# TASK TO COMPLETE
Format the lines from the one with "Viewport: 1000px width, 537px" through the one with "coord(1872,1162)", inclusive, as a numbered list, omitting any blank lines.

# PROVIDED MATERIAL
[Start]
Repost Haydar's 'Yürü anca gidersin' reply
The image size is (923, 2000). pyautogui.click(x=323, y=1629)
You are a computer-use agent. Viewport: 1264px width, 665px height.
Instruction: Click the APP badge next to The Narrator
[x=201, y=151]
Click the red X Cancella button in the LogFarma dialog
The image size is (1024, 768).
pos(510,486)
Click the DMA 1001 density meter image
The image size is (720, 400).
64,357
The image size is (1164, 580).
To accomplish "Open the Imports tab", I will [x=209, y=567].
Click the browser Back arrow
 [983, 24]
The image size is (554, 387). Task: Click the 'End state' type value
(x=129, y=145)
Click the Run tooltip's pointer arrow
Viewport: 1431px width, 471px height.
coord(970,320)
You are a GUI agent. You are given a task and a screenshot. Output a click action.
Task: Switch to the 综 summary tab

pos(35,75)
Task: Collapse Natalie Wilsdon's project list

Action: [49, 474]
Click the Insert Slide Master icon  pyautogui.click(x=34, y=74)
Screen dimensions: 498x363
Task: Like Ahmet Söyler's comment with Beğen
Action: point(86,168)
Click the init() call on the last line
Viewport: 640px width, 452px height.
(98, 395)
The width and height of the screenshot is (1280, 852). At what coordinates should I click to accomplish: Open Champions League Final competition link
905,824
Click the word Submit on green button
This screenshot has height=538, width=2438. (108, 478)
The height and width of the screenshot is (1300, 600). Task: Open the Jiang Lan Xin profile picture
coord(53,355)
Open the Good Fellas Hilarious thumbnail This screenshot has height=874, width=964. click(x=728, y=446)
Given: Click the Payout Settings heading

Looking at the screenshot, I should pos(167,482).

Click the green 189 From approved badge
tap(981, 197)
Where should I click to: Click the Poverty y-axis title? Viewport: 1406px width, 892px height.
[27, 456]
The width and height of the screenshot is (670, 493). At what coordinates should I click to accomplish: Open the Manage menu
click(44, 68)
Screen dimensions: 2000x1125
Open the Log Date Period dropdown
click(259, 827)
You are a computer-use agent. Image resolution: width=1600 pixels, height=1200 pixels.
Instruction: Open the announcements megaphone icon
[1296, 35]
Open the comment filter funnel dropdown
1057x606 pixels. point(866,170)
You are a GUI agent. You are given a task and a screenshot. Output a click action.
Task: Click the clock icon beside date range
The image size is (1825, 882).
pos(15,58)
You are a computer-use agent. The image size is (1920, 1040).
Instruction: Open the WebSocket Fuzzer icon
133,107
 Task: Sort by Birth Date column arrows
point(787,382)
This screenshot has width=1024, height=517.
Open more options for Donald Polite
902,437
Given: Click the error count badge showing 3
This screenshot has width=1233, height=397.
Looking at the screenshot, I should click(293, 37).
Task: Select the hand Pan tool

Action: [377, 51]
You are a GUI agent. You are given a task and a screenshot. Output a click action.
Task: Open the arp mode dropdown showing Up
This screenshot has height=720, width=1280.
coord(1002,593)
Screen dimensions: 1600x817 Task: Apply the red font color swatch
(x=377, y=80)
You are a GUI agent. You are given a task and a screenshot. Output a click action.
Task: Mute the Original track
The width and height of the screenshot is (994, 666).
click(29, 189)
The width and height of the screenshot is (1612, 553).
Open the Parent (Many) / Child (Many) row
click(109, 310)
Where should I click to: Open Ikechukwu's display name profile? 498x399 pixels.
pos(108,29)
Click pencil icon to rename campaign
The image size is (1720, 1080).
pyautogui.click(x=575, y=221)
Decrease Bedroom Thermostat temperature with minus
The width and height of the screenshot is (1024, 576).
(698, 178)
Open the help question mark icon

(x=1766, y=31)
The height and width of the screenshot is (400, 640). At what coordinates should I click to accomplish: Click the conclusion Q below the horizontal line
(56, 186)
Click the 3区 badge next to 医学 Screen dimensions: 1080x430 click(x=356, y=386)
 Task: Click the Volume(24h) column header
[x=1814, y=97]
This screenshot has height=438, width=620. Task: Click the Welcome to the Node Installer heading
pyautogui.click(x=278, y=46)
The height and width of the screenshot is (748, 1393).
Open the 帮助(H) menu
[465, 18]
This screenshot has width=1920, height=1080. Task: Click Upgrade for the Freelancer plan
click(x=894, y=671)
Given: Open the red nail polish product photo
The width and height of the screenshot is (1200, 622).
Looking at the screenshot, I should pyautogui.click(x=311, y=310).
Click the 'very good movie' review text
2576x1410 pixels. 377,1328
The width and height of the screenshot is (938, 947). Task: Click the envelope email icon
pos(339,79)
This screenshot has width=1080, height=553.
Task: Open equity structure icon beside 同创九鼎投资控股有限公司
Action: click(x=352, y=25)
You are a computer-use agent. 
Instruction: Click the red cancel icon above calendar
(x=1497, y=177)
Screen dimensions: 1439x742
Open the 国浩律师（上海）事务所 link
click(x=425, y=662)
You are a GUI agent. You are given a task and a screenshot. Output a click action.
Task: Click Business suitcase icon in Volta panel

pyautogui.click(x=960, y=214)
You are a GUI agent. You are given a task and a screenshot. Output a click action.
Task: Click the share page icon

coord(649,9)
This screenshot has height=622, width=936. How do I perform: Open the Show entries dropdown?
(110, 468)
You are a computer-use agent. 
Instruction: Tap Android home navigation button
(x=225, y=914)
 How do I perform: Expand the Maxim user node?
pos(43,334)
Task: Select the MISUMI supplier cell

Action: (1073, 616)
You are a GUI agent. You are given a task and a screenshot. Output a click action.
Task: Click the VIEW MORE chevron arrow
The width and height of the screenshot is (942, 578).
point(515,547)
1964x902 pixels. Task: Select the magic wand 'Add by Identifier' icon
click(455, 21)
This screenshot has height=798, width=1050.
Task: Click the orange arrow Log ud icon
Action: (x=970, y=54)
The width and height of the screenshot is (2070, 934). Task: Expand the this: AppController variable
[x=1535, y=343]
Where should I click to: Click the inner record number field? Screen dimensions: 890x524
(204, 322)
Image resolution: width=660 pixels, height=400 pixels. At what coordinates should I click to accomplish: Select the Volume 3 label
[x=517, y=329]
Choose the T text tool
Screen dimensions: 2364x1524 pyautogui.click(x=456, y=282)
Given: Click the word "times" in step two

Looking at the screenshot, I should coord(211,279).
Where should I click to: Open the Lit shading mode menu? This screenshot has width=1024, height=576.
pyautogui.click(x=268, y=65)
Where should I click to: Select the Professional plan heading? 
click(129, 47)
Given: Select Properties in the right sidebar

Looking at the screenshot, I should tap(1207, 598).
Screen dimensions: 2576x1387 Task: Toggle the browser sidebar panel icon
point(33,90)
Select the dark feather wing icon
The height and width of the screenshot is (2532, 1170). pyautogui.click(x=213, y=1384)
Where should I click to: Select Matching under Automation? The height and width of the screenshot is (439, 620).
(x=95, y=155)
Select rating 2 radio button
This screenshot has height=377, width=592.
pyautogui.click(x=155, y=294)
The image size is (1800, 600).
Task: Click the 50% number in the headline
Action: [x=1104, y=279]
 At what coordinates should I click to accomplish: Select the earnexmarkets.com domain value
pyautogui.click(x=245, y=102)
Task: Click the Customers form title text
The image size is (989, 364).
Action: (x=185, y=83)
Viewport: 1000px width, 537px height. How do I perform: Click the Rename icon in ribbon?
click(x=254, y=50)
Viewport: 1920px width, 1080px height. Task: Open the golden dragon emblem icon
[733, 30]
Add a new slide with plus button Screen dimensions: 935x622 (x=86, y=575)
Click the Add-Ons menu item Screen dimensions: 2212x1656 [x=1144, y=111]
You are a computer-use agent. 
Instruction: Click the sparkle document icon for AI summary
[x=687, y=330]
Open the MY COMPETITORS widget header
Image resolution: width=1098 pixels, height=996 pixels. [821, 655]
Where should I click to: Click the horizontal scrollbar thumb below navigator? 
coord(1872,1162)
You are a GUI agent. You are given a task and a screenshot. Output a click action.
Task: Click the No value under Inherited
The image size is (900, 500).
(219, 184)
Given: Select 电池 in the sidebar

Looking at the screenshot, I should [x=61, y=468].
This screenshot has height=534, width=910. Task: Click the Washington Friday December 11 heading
[End]
# SOLVED PROBLEM
1. Viewport: 1000px width, 537px height. How do I perform: Click the Rename icon in ribbon?
2. click(x=254, y=50)
3. Viewport: 1920px width, 1080px height. Task: Open the golden dragon emblem icon
4. [733, 30]
5. Add a new slide with plus button Screen dimensions: 935x622 (x=86, y=575)
6. Click the Add-Ons menu item Screen dimensions: 2212x1656 [x=1144, y=111]
7. You are a computer-use agent. 
8. Instruction: Click the sparkle document icon for AI summary
9. [x=687, y=330]
10. Open the MY COMPETITORS widget header
11. Image resolution: width=1098 pixels, height=996 pixels. [821, 655]
12. Where should I click to: Click the horizontal scrollbar thumb below navigator? 
13. coord(1872,1162)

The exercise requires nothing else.